On a field or in a gym without court markings, coaches set up cones at increasing distances, typically at 25%, 50%, 75%, and 100% of the total length. The principle is the same: sprint out, touch the marker, sprint back, and immediately go again. The constant acceleration, deceleration, and direction changes are what make the drill so demanding. Your heart rate climbs rapidly and stays elevated because there’s almost no rest between sprints.

Muscles Used During Suicides

The sprinting portion hammers your quadriceps, hamstrings, and calves, the same muscles that power any short burst of running. But the direction changes add a layer most straight-line sprints don’t. Every time you plant a foot to reverse direction, your glutes and hip flexors absorb force and redirect it. Your core works hard throughout to stabilize your torso during those rapid stops and starts. Lateral stabilizers around the ankles and knees also fire intensely to keep your joints aligned as you decelerate and push off again.

Conditioning and Fitness Benefits

Suicides train your anaerobic energy system, the one your body relies on for short, explosive efforts when oxygen delivery can’t keep up with demand. Repeating these bursts with minimal rest pushes your body to recover faster between efforts, which translates directly to game situations where you need to sprint, recover, and sprint again.

Over time, this type of interval training also improves your aerobic base. Your heart becomes more efficient at pumping blood, and your muscles get better at clearing the metabolic byproducts (like lactate) that cause that burning sensation in your legs. The result is better overall endurance, faster recovery between plays, and the ability to maintain your speed later in a game when fatigue sets in. Agility improves too, since you’re training your nervous system to coordinate rapid deceleration and reacceleration dozens of times per session.

Injury Risks to Watch For

The rapid direction changes are the biggest source of injury risk. Each time you plant and reverse, your knees and ankles absorb significant force. The most common problems mirror what researchers see in any high-intensity running program: muscle strains (especially hamstrings), ankle sprains, overuse knee injuries, and in severe cases, stress fractures. Many of these injuries aren’t caused by a single bad step. They result from cumulative stress, doing too many reps, too often, without adequate recovery.

Warming up properly before suicides matters more than it does for steady-state running. Dynamic stretches, light jogging, and a few gradual sprints prepare your muscles and joints for the sudden forces they’re about to absorb. Wearing supportive shoes on a surface with good traction also reduces your risk of rolling an ankle during a hard plant.

How Often You Should Do Them

Most sprint coaches recommend true high-intensity sprint work only two to three times per week. Suicides fall squarely into that category. Your muscles, tendons, and joints need time to recover from the repeated impact and explosive effort. Doing suicides every day, or stacking them on top of other intense lower-body training, is a reliable path to overuse injuries.

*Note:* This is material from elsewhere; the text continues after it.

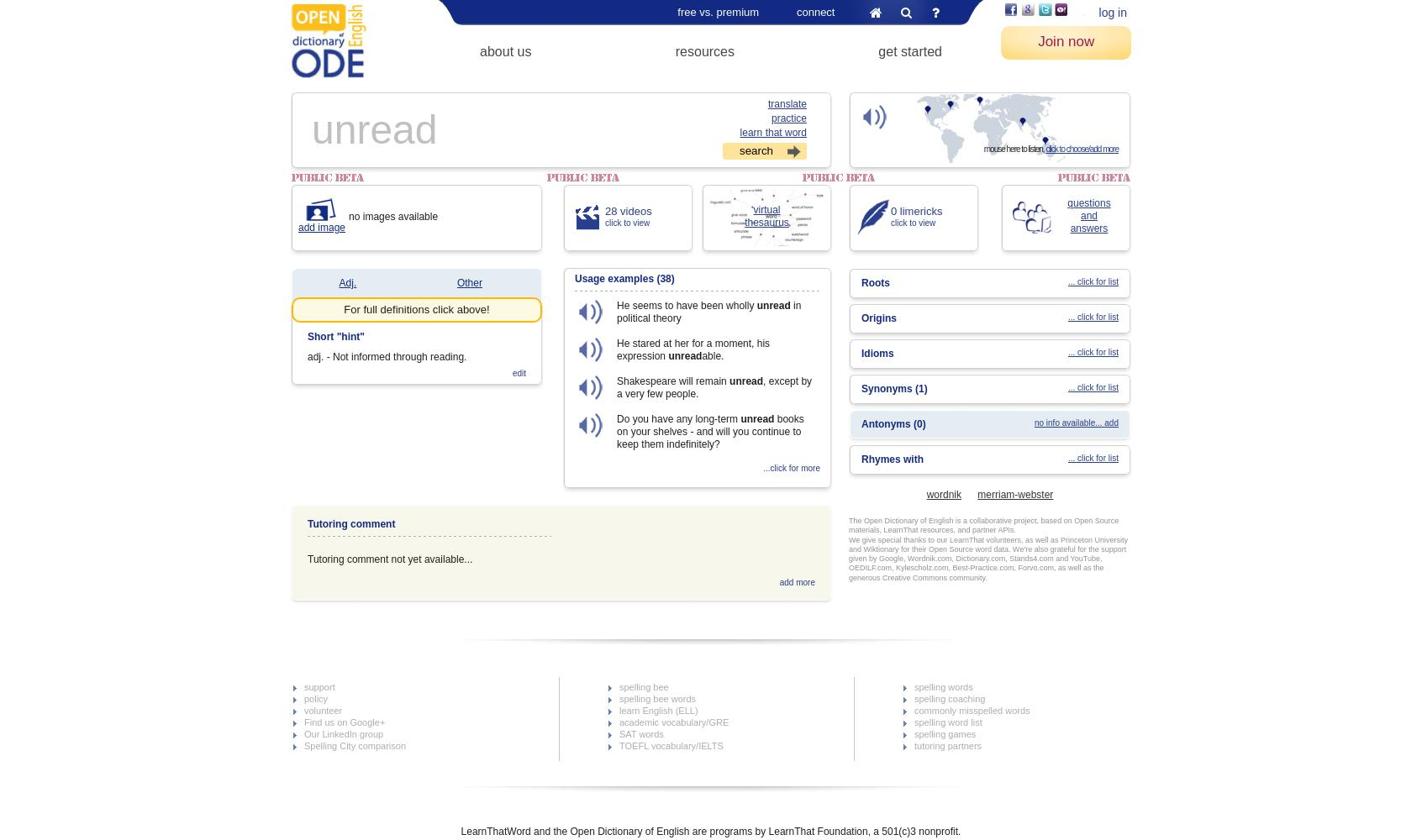 The width and height of the screenshot is (1422, 840). What do you see at coordinates (315, 698) in the screenshot?
I see `'policy'` at bounding box center [315, 698].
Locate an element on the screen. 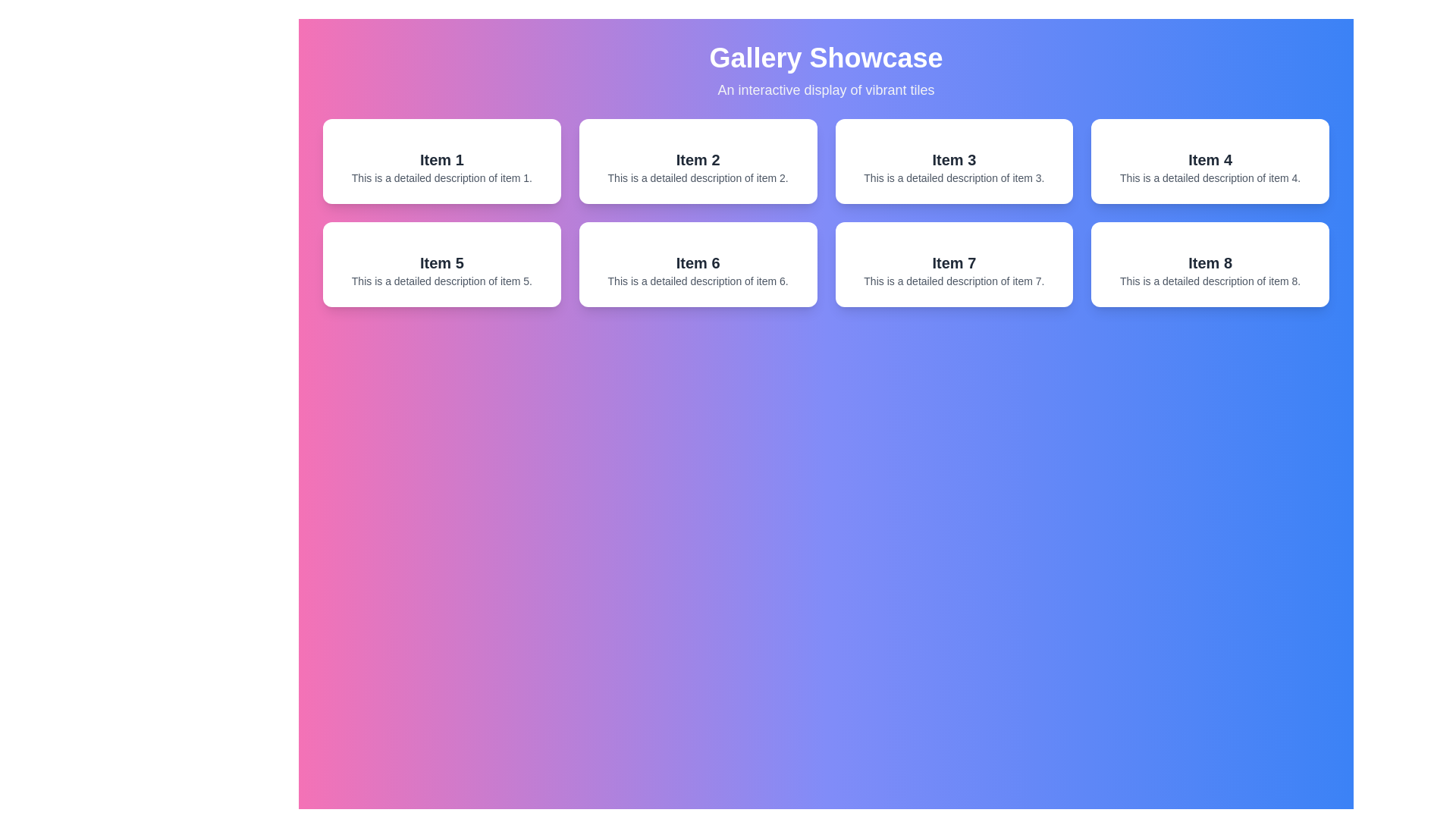 The image size is (1456, 819). text label that serves as the title for the card, located in the second row, fourth column of the grid layout is located at coordinates (1210, 160).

If you’re new to the drill, start with two or three reps with generous rest between sets, perhaps 60 to 90 seconds. As your conditioning improves, you can add reps or shorten rest periods. Experienced athletes might do five to eight reps with 30 to 45 seconds of rest, but even at that level, two sessions per week is plenty to see conditioning gains without breaking down.

Why Some Coaches Use Different Names

The term “suicides” has fallen out of favor in many coaching circles because of its association with self-harm. Organizations like the Positive Coaching Alliance encourage coaches to use alternatives such as “line drills,” “wind sprints,” “out and backs,” or “all-outs.” Some teams simply let players vote on their own name for the drill. The exercise itself hasn’t changed, but the language around it is shifting, particularly in youth sports where coaches are more conscious of the words they normalize.